### [TEXTE FOURNI]
Je vous écrivis vendredi, ma chère bonne ; nous adressâmes notre paquet à Briare. Je vous parlais uniquement de ma tristesse et du mal que m’avait fait, malgré moi, notre séparation ; comme cette maison me faisait peur, que tout me blessait, et que, si je n’avais l’espérance de vous aller voir dans un moment (car c’est un moment), je craindrais fort pour cette belle santé que vous aimez tant. Je n’eusse pas pu vous parler d’autre chose, et, dans ce sentiment, je reçus hier au soir votre lettre de Nemours, qui me paraissait la première, et je ne trouvais point dans son style cette nuance, si naturelle, de faire d’abord un peu de mention de ce qu’on a souffert en se quittant. Monsieur le Chevalier s’en aperçut aussi, et comme nous en étions là, votre paquet du Plessis nous tomba entre les mains, et nous y trouvâmes justement ce que nous souhaitions. Vous n’oubliez rien, ma bonne, de tout ce qui peut faire plaisir ; vous faites voir tant d’amitiés qu’en vous aimant plus que toutes les choses du monde, on trouve encore qu’on ne vous aime pas assez ; je vous remercie de me faire voir des sentiments qui sont si capables de me charmer. Je suivrai votre conseil, ma chère bonne ; je suivrai ce que j’aime, et je ne suis plus occupée que de me ranger pour partir au commencement de mai. Monsieur le Chevalier voudrait que ce fût plus tôt, mais en vérité je ne le puis sans une agitation qui m’ôterait toute la douceur de mon départ. Laissez-moi donc faire. Vous savez que je ne manque pas de courage pour vous aller trouver.
Nous avons fort ri du bon sel de Bretagne déguisé en sucre, et du soin que vous preniez tous de le bien mêler dans le café ; le cri devait être grand, car chacun devait faire le sien. Je vous conseille de ne vous plus méprendre. Je voudrais bien que vous eussiez le petit papier que je viens de recevoir pour vous.
Je dînai samedi chez l’abbé Pelletier, qui me parut un peu fâché de n’avoir pu entrer ici un seul moment ; je fis vos excuses. M. du Coudray y était. Le pauvre homme est sur le côté d’avoir perdu sa dame de haut parage. Je lui ferai bien voir ce que vous mandez de cette vue de sa rivière et de son château ; il en sera fort aise.
Je dînai hier chez la duchesse du Lude ; elle me dit bien des douceurs pour vous. M. de La Châtre lui vint dire que sa mère et son frère faisaient des merveilles. M. de Pontcarré n’a point quitté prise. Elle alla dans le moment le dire à M. et à Mlle de Lavardin ; ce mariage paraît écrit au ciel.

### [CONSIGNE]
Dans le texte fourni, à quel moment la personne qui écrit compte-t-elle partir ?

### [Données sur la localisation de cibles visibles]
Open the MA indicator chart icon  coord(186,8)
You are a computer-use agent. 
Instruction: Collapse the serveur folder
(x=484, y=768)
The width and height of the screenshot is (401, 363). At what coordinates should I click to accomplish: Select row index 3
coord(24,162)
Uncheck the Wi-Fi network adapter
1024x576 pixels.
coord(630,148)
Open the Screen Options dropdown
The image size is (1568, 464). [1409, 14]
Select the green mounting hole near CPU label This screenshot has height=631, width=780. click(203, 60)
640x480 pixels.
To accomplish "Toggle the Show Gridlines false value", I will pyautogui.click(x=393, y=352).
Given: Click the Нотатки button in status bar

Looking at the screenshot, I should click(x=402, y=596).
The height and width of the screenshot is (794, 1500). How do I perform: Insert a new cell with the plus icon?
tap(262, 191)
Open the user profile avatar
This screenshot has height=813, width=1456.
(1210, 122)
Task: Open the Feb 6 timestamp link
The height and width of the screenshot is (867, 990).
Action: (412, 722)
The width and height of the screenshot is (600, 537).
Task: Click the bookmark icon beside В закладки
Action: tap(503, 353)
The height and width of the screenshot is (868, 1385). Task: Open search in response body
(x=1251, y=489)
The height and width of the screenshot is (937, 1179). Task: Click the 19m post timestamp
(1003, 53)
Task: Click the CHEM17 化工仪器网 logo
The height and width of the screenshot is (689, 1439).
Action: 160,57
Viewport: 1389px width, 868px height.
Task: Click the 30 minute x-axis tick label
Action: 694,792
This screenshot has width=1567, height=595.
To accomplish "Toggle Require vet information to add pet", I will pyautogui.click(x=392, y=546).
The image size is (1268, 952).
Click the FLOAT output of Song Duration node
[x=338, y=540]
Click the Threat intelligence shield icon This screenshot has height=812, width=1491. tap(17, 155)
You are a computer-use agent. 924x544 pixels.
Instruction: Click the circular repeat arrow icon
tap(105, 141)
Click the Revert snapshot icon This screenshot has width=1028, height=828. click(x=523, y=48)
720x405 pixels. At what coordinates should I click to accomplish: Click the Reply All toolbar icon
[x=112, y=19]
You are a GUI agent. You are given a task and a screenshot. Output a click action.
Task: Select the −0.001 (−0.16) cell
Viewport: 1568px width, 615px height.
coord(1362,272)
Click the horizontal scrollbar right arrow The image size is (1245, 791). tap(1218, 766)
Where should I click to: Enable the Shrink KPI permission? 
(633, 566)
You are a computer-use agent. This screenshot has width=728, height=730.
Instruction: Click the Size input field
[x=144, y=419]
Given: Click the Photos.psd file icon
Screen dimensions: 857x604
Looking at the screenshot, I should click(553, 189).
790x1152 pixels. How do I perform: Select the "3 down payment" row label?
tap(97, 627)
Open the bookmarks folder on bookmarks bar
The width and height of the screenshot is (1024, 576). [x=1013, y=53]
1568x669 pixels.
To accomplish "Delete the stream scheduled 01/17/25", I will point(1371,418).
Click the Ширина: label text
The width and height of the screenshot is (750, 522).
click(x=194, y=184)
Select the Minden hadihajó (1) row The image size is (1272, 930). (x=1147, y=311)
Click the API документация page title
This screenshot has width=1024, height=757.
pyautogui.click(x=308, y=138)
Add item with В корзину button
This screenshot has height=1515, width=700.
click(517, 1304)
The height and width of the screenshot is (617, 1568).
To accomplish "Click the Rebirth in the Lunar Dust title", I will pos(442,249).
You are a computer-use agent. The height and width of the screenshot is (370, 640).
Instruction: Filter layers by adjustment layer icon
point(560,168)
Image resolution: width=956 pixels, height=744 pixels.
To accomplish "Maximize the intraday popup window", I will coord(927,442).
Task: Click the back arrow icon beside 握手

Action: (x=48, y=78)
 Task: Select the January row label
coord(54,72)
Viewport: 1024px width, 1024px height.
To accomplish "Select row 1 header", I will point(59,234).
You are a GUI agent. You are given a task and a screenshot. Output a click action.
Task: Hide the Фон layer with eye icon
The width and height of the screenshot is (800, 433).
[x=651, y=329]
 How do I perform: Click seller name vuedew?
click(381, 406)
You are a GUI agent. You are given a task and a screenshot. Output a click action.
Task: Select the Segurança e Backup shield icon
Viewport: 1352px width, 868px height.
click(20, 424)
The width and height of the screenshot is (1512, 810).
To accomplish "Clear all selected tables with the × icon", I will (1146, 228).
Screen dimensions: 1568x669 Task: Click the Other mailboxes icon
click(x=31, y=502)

### [RÉPONSE COMPLÈTE]
Au commencement de mai.